La nécessité de rendre une pièce d’identité universellement disponible rend également difficile de la garder hors des mains des fraudeurs. Il existe plus de six mille entités différentes qui délivrent des actes de naissance originaux ou de remplacement aux États-Unis, ce qui les rend facilement accessibles. Le bureau de l’inspecteur général des États-Unis a indiqué qu’entre 85 et 90 % des fraudes à l’acte de naissance auxquelles sont confrontés les services d’immigration et de naturalisation et les services des passeports sont le fait d’imposteurs qui détiennent des actes de naissance authentiques.

Enfin, il n’y a aucune raison de penser que les titres gouvernementaux seraient moins susceptibles d’être contrefaits que d’autres. Dans le rapport annuel sur la fraude pour 2024 récemment publié par Onfido, les passeports et les documents d’identité nationaux figurent parmi les documents frauduleux les plus fréquemment rencontrés. Il est intéressant de noter qu’Onfido, fournisseur mondial de services de vérification d’identité, a désigné le permis de conduire de l’Ontario comme le document frauduleux le plus fréquemment rencontré en Amérique du Nord.

Aujourd’hui, l’ouverture d’un compte en ligne peut nécessiter plusieurs niveaux de vérification de l’identité. Il existe des moyens de vérifier l’identité en présentant des informations personnelles, en scannant des documents, en présentant une photo d’identité et en prenant un selfie, et même en se connectant à un compte bancaire et en autorisant l’accès aux dossiers bancaires.
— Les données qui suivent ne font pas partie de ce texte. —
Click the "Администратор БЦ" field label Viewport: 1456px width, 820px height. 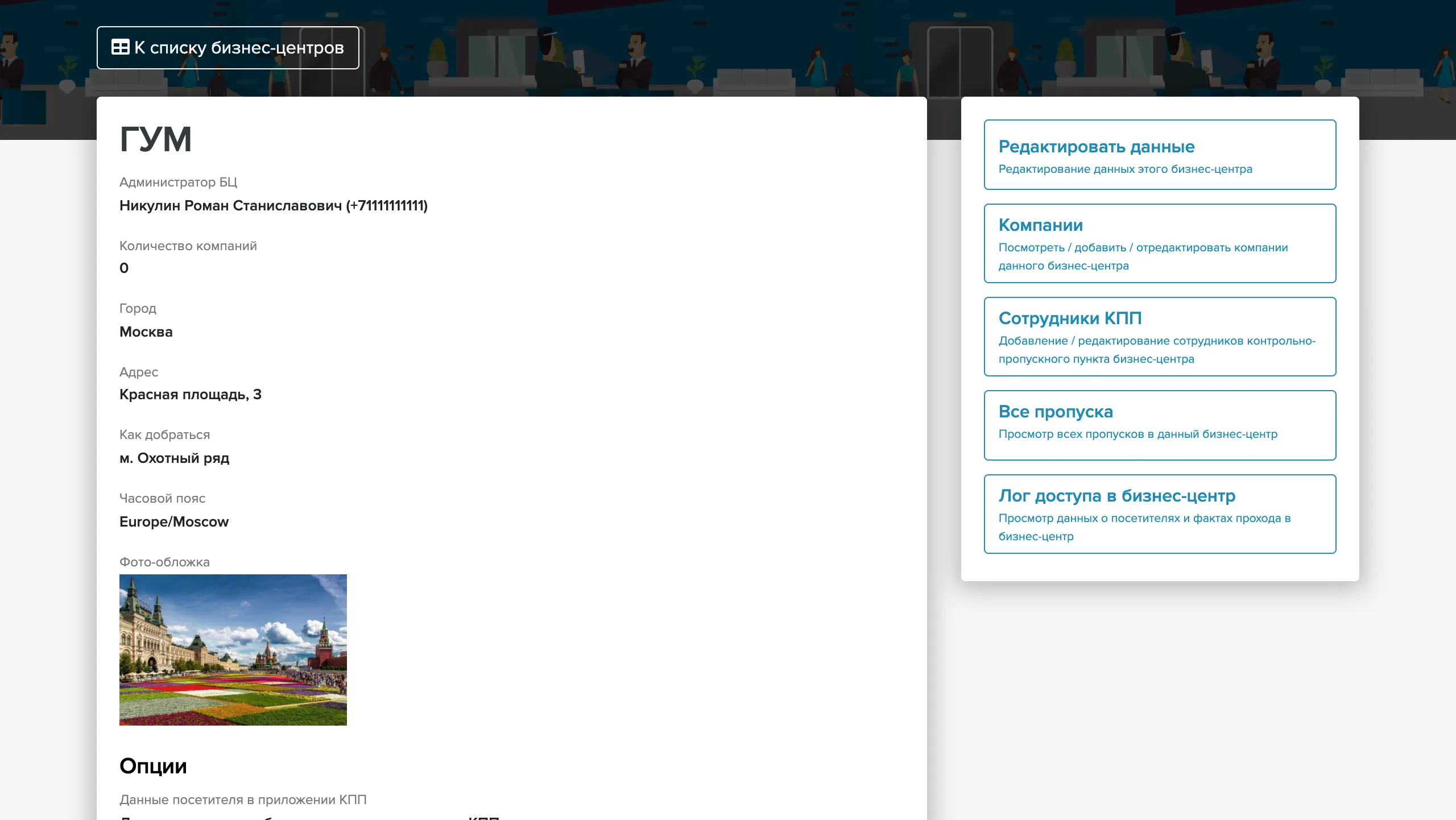pyautogui.click(x=179, y=182)
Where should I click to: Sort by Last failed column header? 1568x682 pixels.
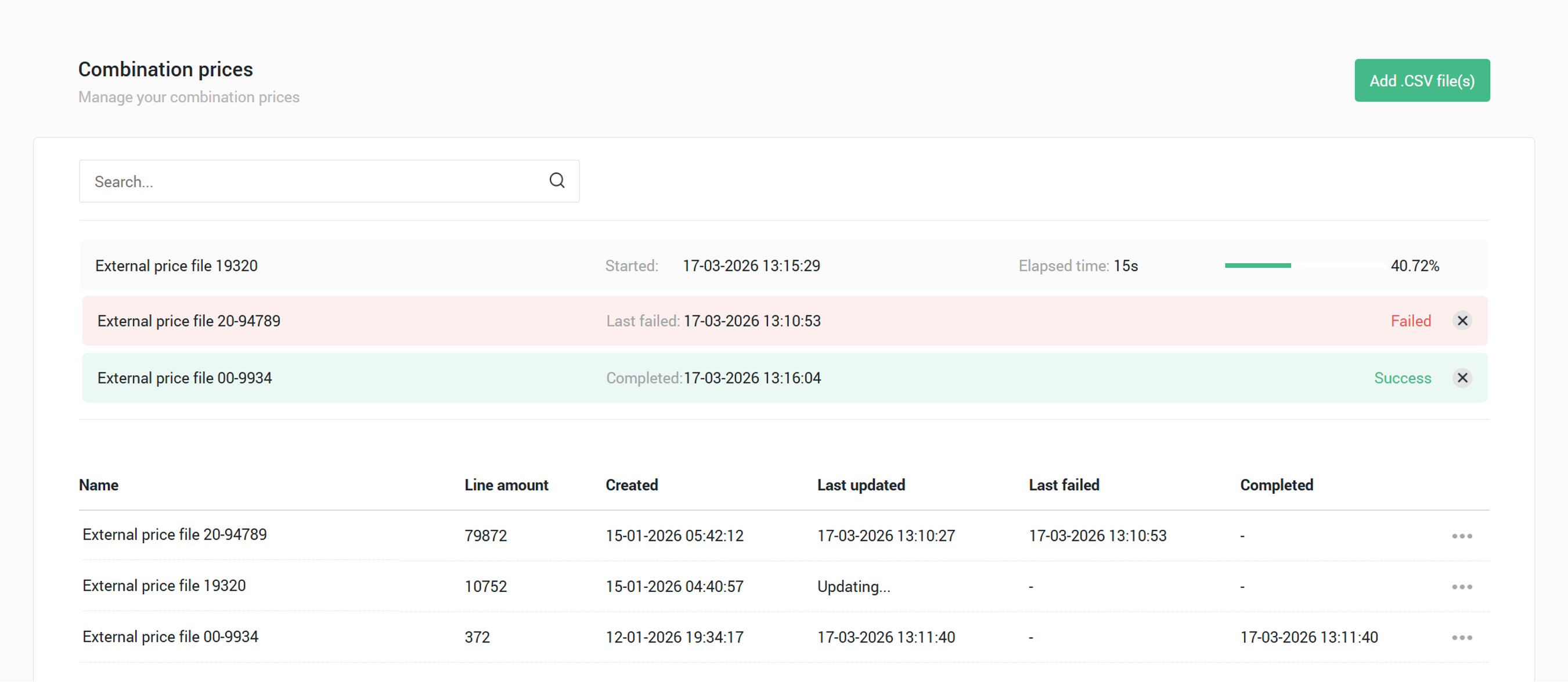1064,485
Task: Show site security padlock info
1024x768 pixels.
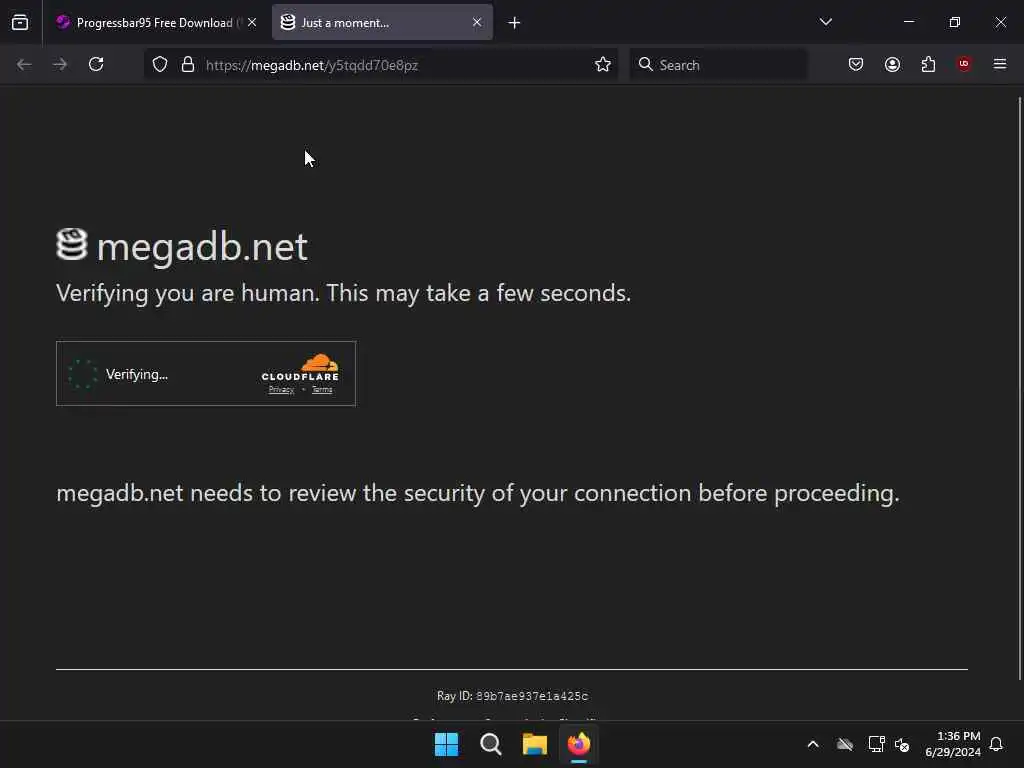Action: click(188, 64)
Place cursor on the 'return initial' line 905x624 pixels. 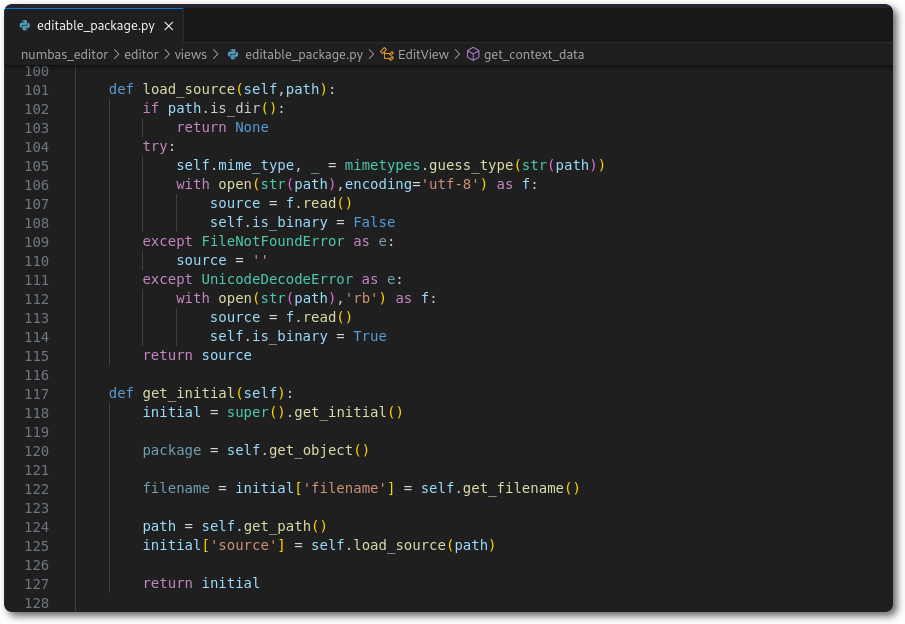pyautogui.click(x=201, y=584)
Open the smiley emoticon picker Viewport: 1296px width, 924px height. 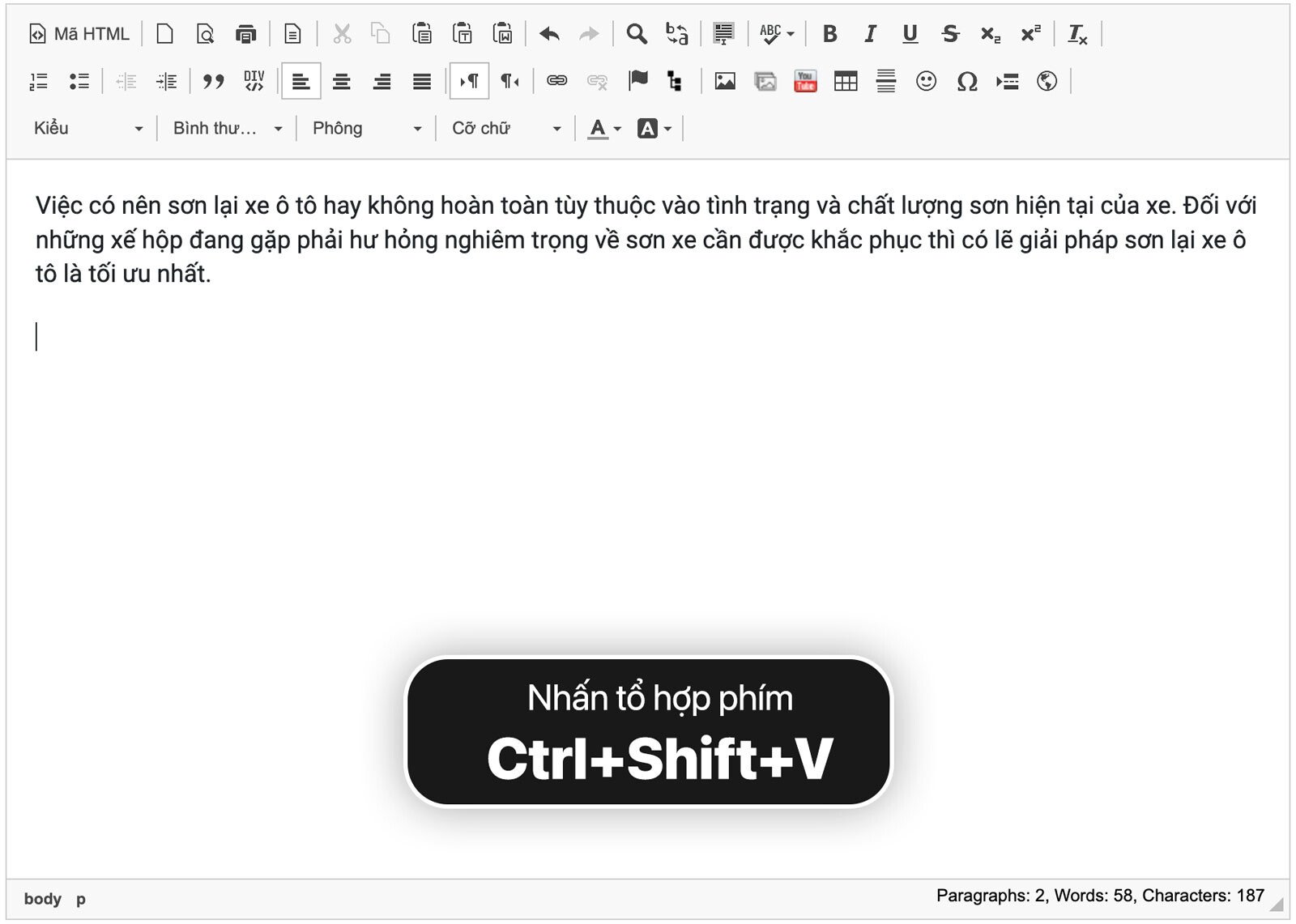(926, 81)
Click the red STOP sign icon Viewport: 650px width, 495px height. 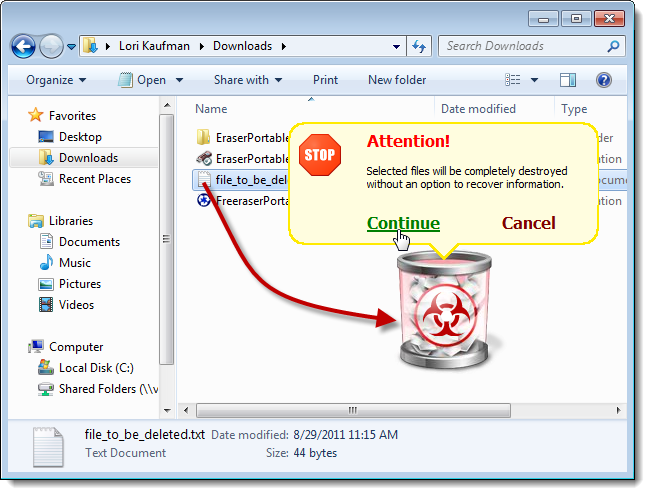click(320, 155)
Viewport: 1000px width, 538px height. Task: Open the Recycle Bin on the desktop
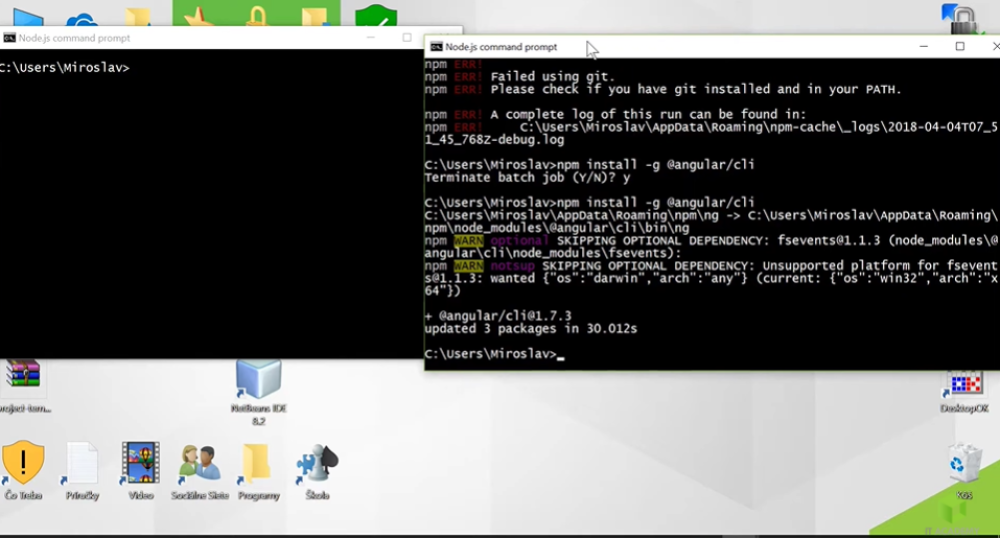tap(963, 465)
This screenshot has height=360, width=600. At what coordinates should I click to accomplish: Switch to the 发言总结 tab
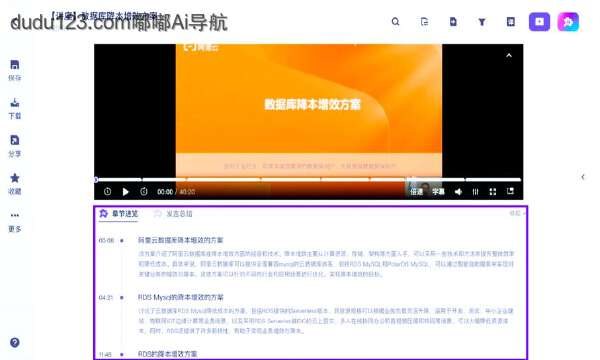click(173, 214)
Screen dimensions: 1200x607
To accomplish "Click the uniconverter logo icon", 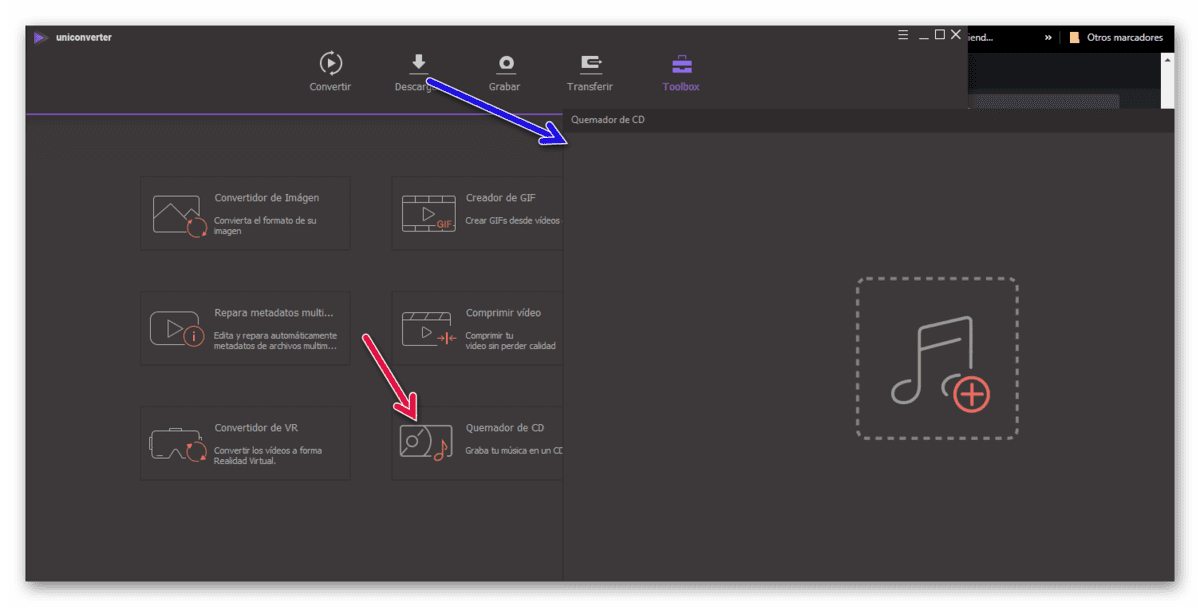I will pos(40,38).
Des ouvertures de compte frauduleuses se produisent encore. L’authentification multifactorielle qui fait référence à un matériel vérifiable, tel qu’un téléphone portable, en plus d’informations ou d’images, reste le moyen le plus fiable de minimiser la fraude liée à l’identité. Une fois disponible, la nouvelle carte d’identité numérique délivrée par le gouvernement facilitera l’accès aux services publics, mais il est peu probable qu’elle ait un impact sur la course aux armements entre les fraudeurs et les fournisseurs de services.

  • Sehgal, Pragya « Les Ontariens recevront une carte d’identité numérique cet automne : Tout ce que vous devez savoir », IT World Canada, 21 septembre 2021, ITWorldCanada.com.
  • Agar, Jon, « Modern Horrors : British Identity and Identity Cards », Documenting Individual Identity : The Development of State Practices in the Modern World, Princeton University Press, Princeton, New Jersey, 2001, page 106.
  • « Identity », Daily Express, 12 mars 1945, cité par Agar, Jon, ibid. page 110.
  • Bureau de l’inspecteur général, Département de la santé et des services sociaux, « Birth Certificate Fraud », septembre 2000, 0EI-07-99-00570.
  • Onfido, « Identity Fraud Report 2024 », page 28.